I don't think it was simplification. He did propose an alternative and I incorporated it into the logic.

Why I kept the old one noveralloc > 6 is because without it:

# only: (noveralloc > init_stack_size / 2)
p = partial(a=1)
f(a=2)
# initial stack size: 3
# used stack size: 1

Thus, would be kicking in too often.
And I took 10 instead of 2, as it wouldn't capture cases such as:
initial stack size = 1000
used stack size = 499

10% is I think a good number, given we are talking about the pool of 0.01% of cases.

I feel that what is currently there provides necessary protection at minimal cost and is unlikely to cause any issues.

But if you have better rationale in mind, I am open to further amendments.

alternatively remove it altogether

Things like recursion of partial objects or partial calls with very high number of keyword arguments, although not common and not the best idea for production code, but given description of partial object are perfectly valid use cases that can be useful in prototyping/testing something quickly.
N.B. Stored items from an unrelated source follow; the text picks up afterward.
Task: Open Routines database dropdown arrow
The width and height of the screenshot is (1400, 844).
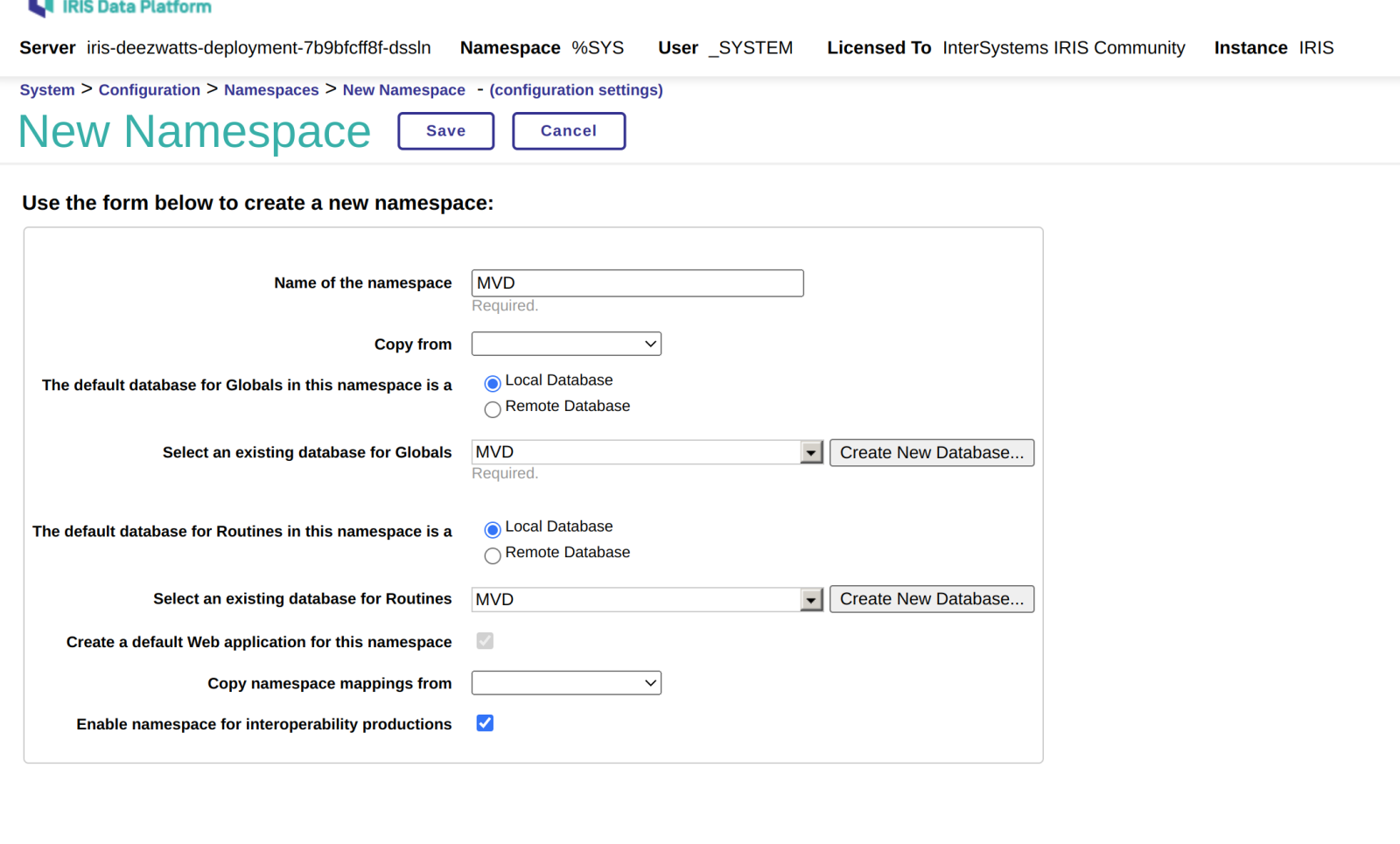Action: [811, 600]
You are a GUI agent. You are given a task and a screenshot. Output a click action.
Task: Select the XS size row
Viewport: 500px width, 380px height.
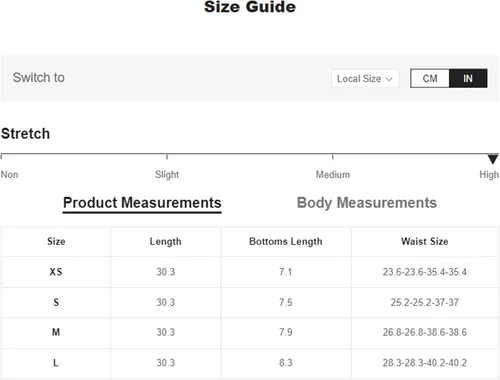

"Anything that can go wrong will go wrong."
0.1% doesn't seem much, out of 10M it is 10K. Out of those 10K who decide to use more than 7 keywords, say 0.1% will have a noticeable memory consumption by partial object, that is 10 people.

Thus, given enough time it is very likely that more than 1 instance of issues with this will happen.

Given it is pretty much for free, and the block can be easily removed if there is a need for it in the future, I am in favour of being "better safe than sorry" here.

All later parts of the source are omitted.